We report here on the first genome-wide association study (GWAS) in families with multiple members with schizophrenia. Significant associations of single-nucleotide polymorphisms (SNPs) can suggest new disease susceptibility mechanisms. For schizophrenia, large GWAS analyses of common SNPs have found associations in the major histocompatibility complex (MHC, chromosome 6) (1–3) and several specific genes (3–5). The Psychiatric GWAS Consortium (PGC) analyzed 21,856 individuals from 17 GWAS samples and then added data from an additional 29,839 individuals (including the present data set) for the most promising findings. The results strongly supported association in seven genes or regions between genes, including the MHC (6). The present study was designed before the typical effect sizes of common SNPs on disease risks became clear (e.g., odds ratios of only 1.1–1.2, conferring a 10%–20% increase in risk), and our sample is now known to be underpowered. However, we can address whether SNPs with larger effects might be “enriched” in families with multiple cases.
The PGC analysis (6) also confirmed a previous finding (1) that is interpreted as suggesting a polygenic effect of many common SNPs on schizophrenia susceptibility, based on the ability of association test results for many SNPs in one data set to predict case versus control status in a second data set. In the present study, we evaluated whether common risk SNPs in multiply affected families are likely to overlap with those in unrelated cases by testing whether our family study results can predict case-control status in the large PGC data set. We also explored whether any known functional gene pathways are enriched for modestly significant SNP associations. In single-SNP, polygenic, and pathway analyses, family data provide some protection against spurious associations due to case-control differences in ancestral backgrounds, because counts of SNP alleles that are transmitted from parents to ill offspring are contrasted with counts of the alleles that parents did not transmit.

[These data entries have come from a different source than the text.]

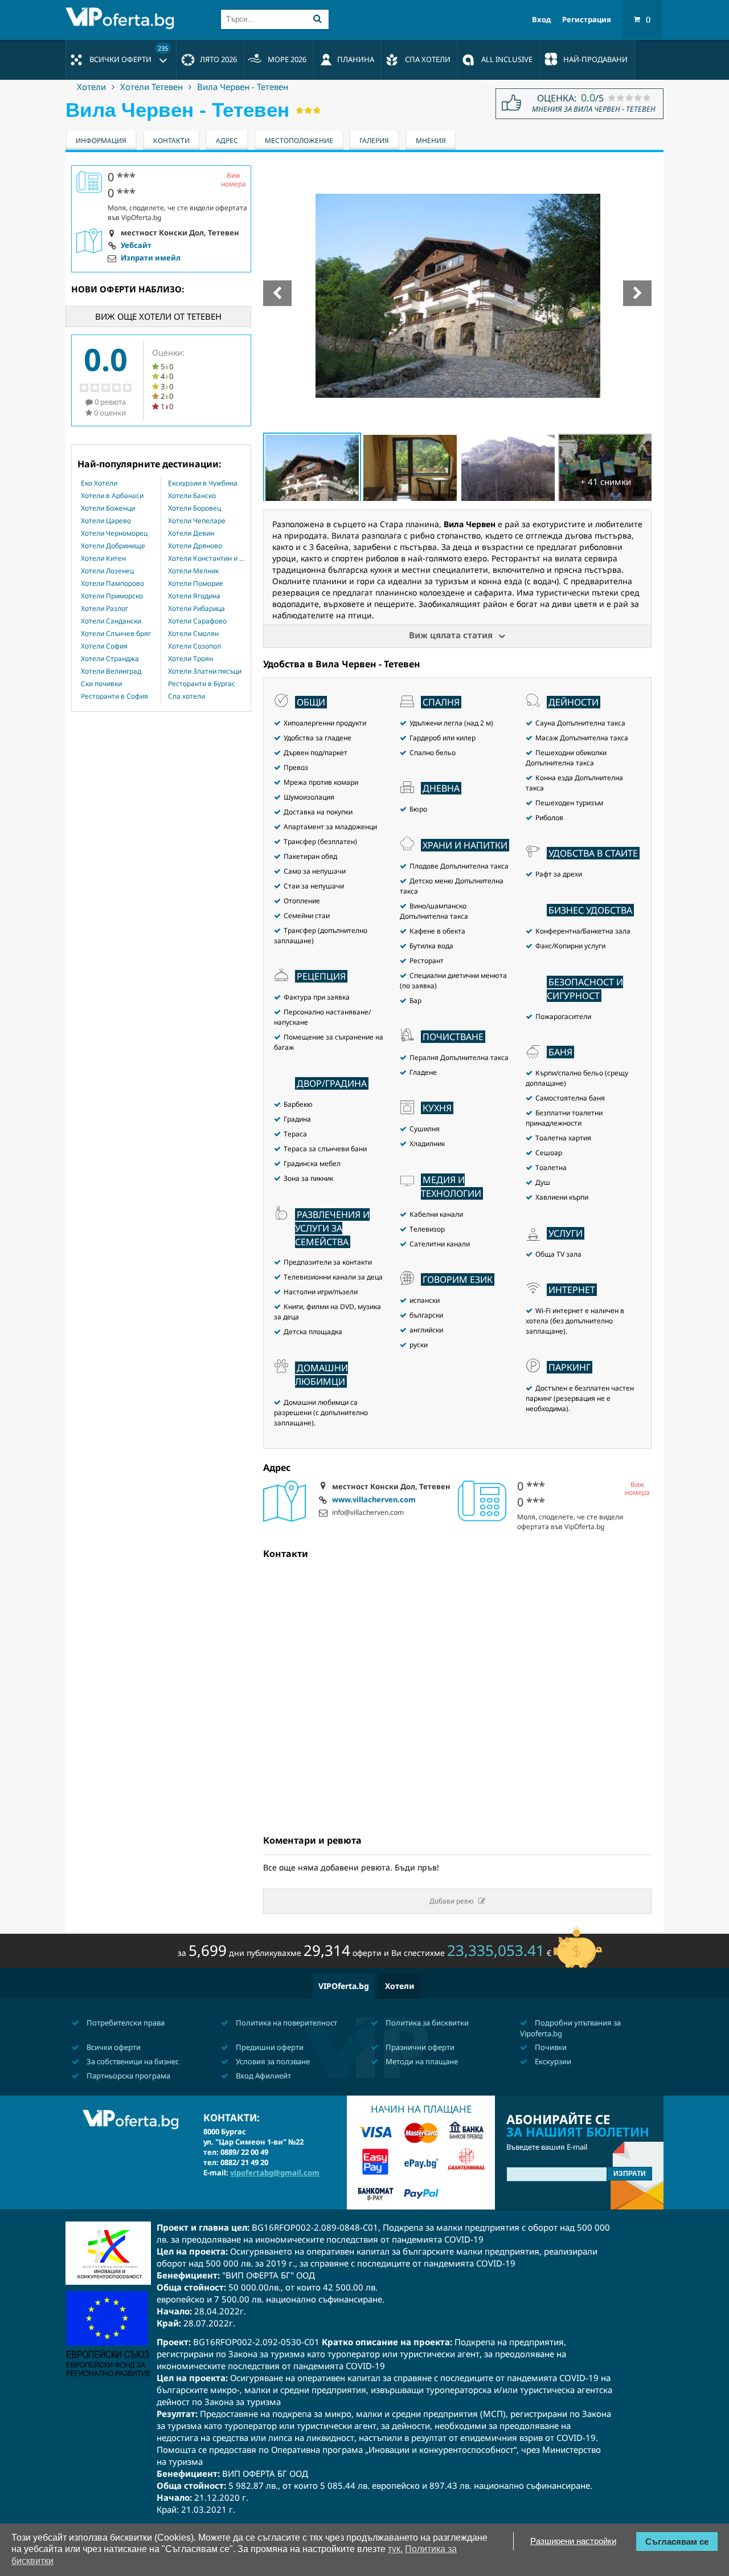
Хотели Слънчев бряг (116, 633)
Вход (541, 19)
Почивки (550, 2047)
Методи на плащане (421, 2061)
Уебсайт (136, 245)
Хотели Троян (190, 658)
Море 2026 (287, 59)
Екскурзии (552, 2061)
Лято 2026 (218, 59)
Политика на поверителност (285, 2022)
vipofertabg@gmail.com (275, 2172)
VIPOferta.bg (343, 1985)
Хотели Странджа (110, 658)
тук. (395, 2549)
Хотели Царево (106, 520)
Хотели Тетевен (151, 86)
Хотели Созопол (194, 646)
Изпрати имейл (151, 258)
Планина (355, 59)
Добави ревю (451, 1901)
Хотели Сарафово (197, 621)
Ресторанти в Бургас (201, 683)
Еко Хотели (99, 483)
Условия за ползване (272, 2061)
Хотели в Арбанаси (112, 495)
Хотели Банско (192, 495)
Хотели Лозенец (107, 571)
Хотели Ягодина (194, 596)
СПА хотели (427, 59)
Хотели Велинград (111, 671)
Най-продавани (595, 59)
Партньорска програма (127, 2075)
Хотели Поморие (195, 583)
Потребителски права (125, 2022)
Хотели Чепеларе (197, 520)
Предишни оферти (269, 2047)
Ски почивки (101, 683)
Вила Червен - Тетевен (242, 86)
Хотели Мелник (193, 571)
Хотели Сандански (111, 621)
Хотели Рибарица (196, 608)
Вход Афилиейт (262, 2075)
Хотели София (104, 646)
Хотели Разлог (104, 608)
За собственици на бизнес (132, 2061)
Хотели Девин (191, 533)
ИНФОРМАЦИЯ (101, 140)
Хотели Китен (103, 558)
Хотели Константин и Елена (206, 558)
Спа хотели (186, 696)
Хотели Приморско (112, 596)
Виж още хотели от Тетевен (158, 316)
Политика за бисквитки (426, 2022)
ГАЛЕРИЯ (374, 140)
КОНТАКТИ (171, 140)
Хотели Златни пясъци (204, 671)
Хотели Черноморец (114, 533)
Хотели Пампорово (112, 583)
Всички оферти (128, 54)
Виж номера (637, 1489)
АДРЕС (227, 140)
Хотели (91, 86)
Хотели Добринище (113, 546)
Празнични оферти (419, 2047)
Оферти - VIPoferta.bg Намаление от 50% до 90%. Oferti (122, 18)
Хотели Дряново (195, 546)
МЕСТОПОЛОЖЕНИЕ (299, 140)
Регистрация (586, 19)
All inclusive (507, 59)
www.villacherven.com (374, 1500)
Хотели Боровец (194, 508)
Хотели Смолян (193, 633)
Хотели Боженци (108, 508)
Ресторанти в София (114, 696)
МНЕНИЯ (431, 140)
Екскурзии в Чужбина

GWAS analyses have also shown that rare chromosomal deletions of chromosomes 1q21.1, 15q13.3, and 22q11.2 and of exons of the neurexin-1 gene (NRXN1) and duplications of 16p11.2 (collectively present in around 1.25% of cases) each produce significant eightfold or greater increases in risk; notably, each has also been reported in autism, mental retardation, and epilepsy (7). We determined the frequency of these copy number variants (CNVs) in our families and examined how well they correlate (segregate) with disease in families, which has implications for diagnostic testing. We also identified new “candidate” CNVs.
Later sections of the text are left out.